→ **PROVIDED INFORMATION**:
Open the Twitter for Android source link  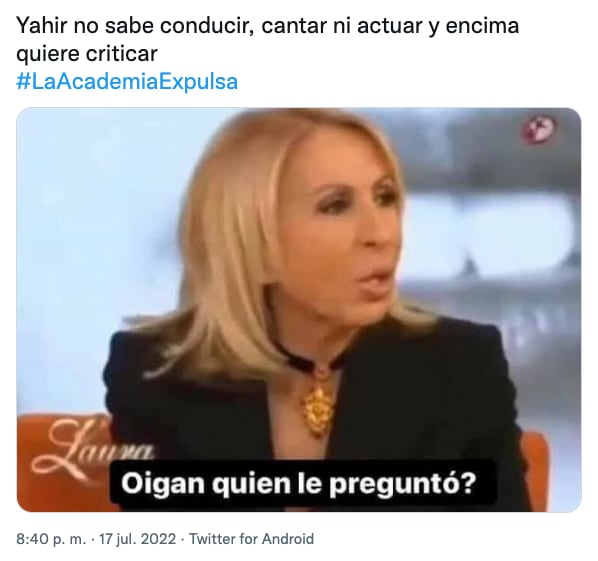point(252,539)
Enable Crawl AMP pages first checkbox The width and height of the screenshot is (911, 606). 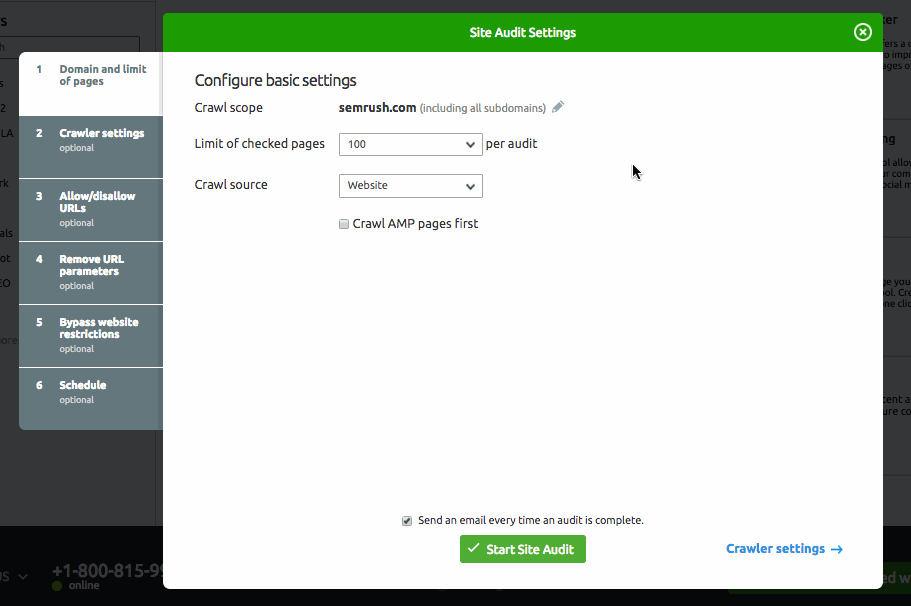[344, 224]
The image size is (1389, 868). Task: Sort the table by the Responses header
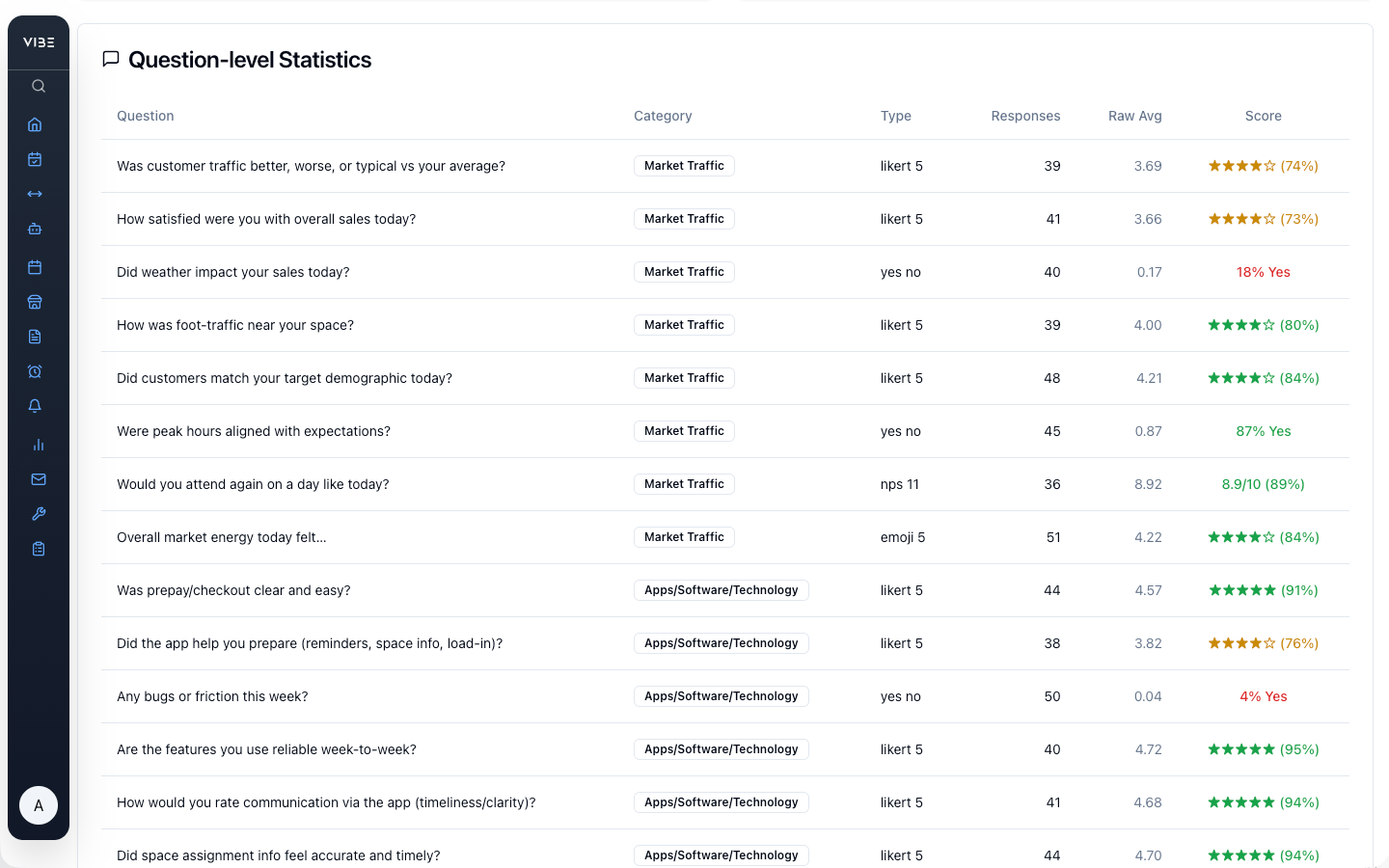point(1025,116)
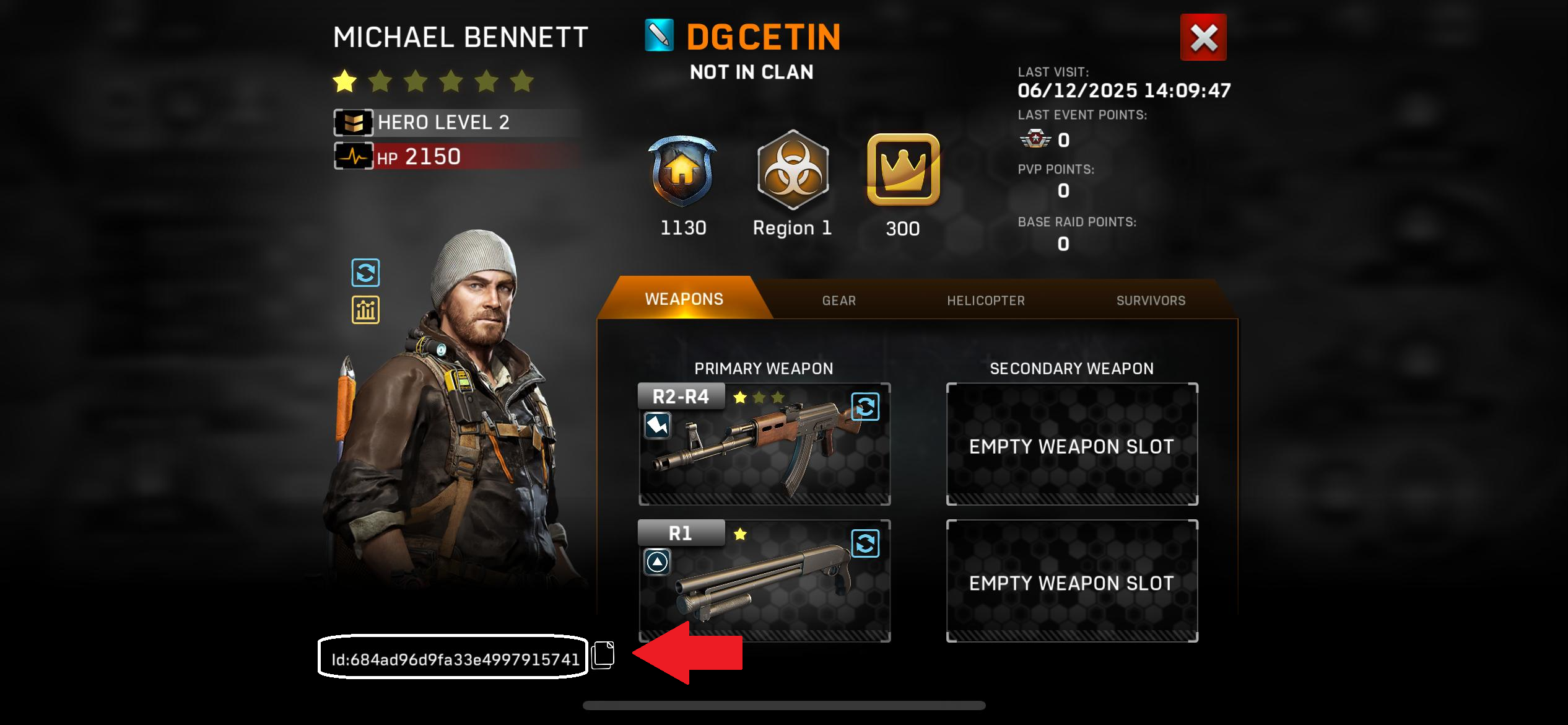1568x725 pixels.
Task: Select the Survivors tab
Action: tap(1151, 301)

→ **ACTIVITY**: An answer containing only the lines from the one holding "The image size" through the close of the entries above, reproduced exactly and stripped of pictures, is expected.

→ **TASK ANSWER**:
The image size is (1389, 868). Task: Sort the table by the Responses header
point(1025,116)
1568x725 pixels.
Task: Select the Survivors tab
Action: tap(1151, 301)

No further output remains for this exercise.